Wscript.Echo " Role : " & strTemp
Wscript.Echo "-----------"
Next
set objWMI=nothing
wscript.echo "Sleeping..."
wscript.sleep(60*60*1000) ' one hour sleep between queries
wend
Although the code appears to break the WMI connection and sleeps for an hour, this script will force the Exchange Management Service to maintain the list of DCs it had the moment the script starts or until the Exchange Management Service is recycled.
Two small changes make it so WMI can refresh the list, assuming nothing else queries via WMI in the meanwhile which in a large environment, isn’t something you can even start to guarantee.
The small changes are to add the following two lines above set objWMI=nothing
objDc=Nothing
objDCList=Nothing
The big problem as I see it here is that you can never query for the info and know how valid it is. Something could be preventing the list from being refreshed and there is no way for you to know that nor how recent the data was gathered. So if you can’t have any faith in the information, what is the point in Exchange supplying it at all? Again, this is “by design” but no one has said whether that is the intent or not. I have a lot of faith in MS, I don’t believe for an instant that someone knew this would happen and said that is fine. However, it doesn’t change the fact that I am still sitting here listening to how it was “by design”.
It does make me wonder, how much of the rest of the WMI counters and data is messed up in a similar way for Exchange. I have heard numerous complaints about how unrealiable the information is for Exchange out of WMI. WMI itself isn’t that flawed, I don’t like WMI but it isn’t that flawed or else all of MS would have thrown it out, this is simply issues with this implementation.
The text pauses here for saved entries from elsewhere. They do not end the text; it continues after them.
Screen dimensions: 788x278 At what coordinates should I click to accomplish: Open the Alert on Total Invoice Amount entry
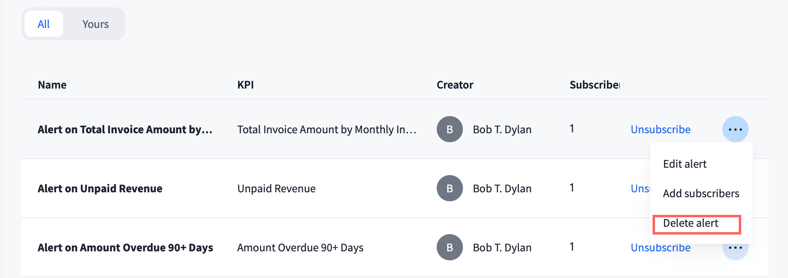point(125,130)
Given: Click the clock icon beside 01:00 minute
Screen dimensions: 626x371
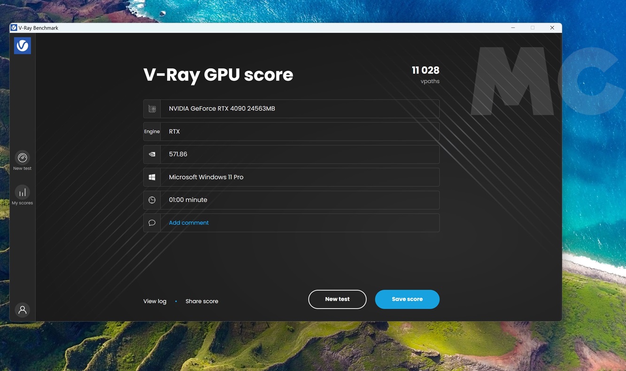Looking at the screenshot, I should pos(152,200).
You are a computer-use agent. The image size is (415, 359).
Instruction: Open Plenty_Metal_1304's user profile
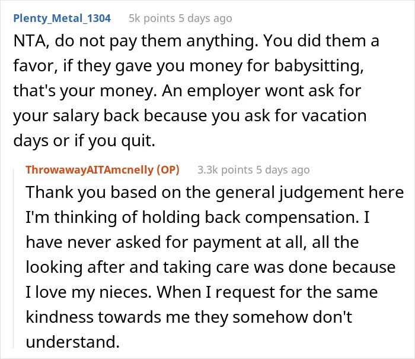pyautogui.click(x=62, y=18)
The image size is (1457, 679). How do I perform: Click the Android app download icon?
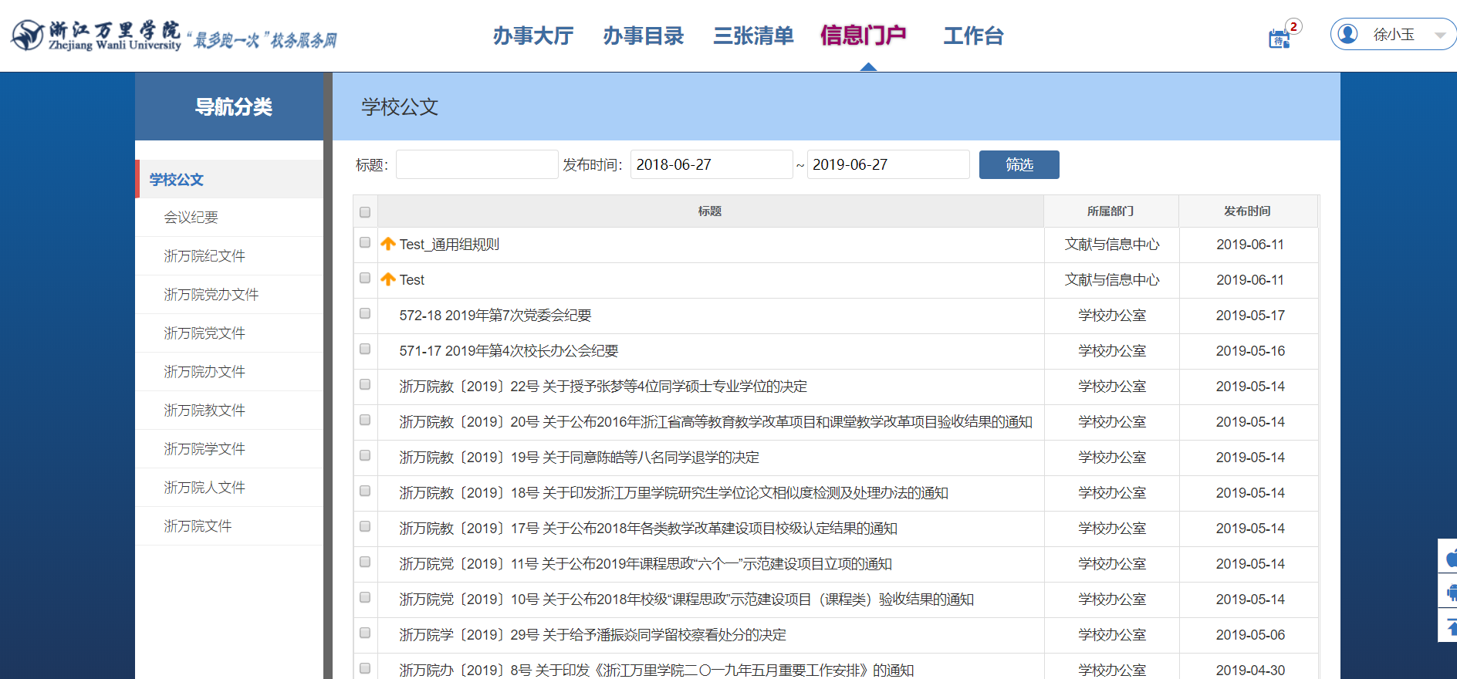pyautogui.click(x=1449, y=593)
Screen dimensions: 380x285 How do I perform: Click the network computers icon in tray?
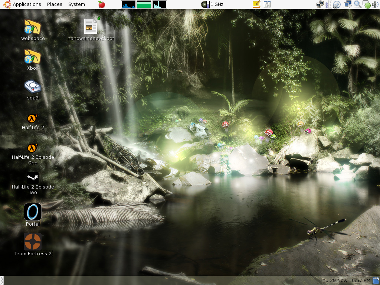347,4
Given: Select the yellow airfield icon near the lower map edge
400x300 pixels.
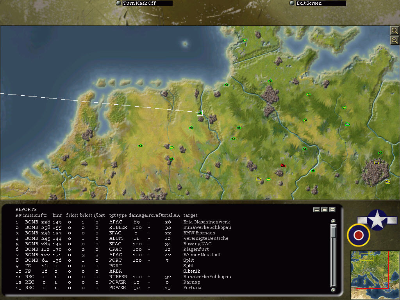Looking at the screenshot, I should pyautogui.click(x=258, y=179).
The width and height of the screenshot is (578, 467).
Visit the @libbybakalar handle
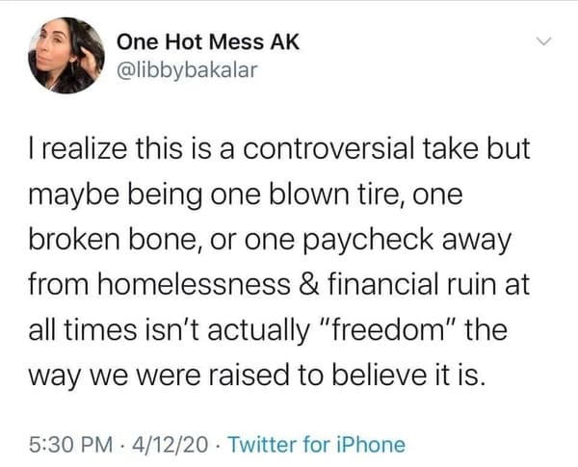pos(187,69)
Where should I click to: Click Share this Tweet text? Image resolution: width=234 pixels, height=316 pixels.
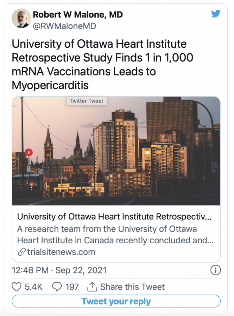tap(132, 287)
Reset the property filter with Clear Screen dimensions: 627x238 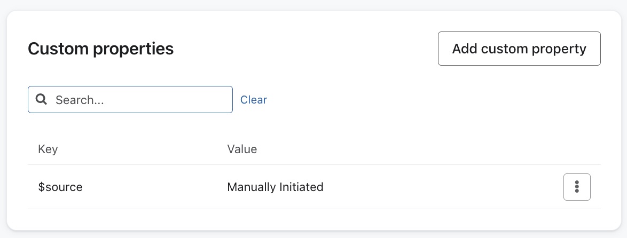254,100
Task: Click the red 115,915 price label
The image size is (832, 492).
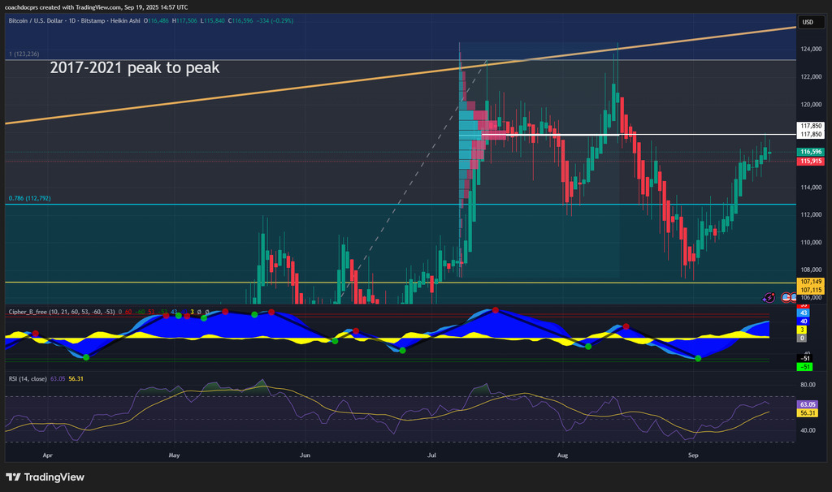Action: coord(811,162)
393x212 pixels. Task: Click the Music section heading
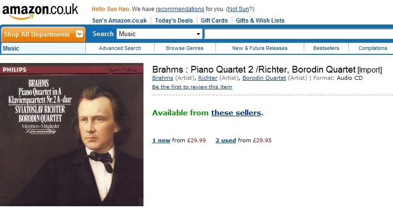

And yes, I know that MONAD is what will be used in E12. However, we will be running E2K and E2K3 for a long while yet. The WMI issues will be pain for quite a while longer. Possibly forever as I expect the Exchange folks aren’t too interested in fixing something that is going away, even though we the customers will be living with it for years. I have already started to point out “by design” issues I am perceiving in how they will use MONAD. If you watch the EHLO blog you will note that there was a E12 Dev blog that I commented on. Basically it was about pulling info. It seems the design or as they called it “the MONAD way” is to retrieve all of the mailbox properties even if you only need a couple. Then you use the script to toss out what you don’t need and display the rest… Great… That will certainly be efficient when querying 150,000 mailboxes across Exchange Servers around the world for the mailbox size or last time they were logged into…
In summary, something that is “by design” is not necessarily exempt from being called a bug in my opinion. When I think design, I think intent. If something works the way it does and isn’t intended but instead a result of not fully understanding the implications of the implementation, that can easily be a bug.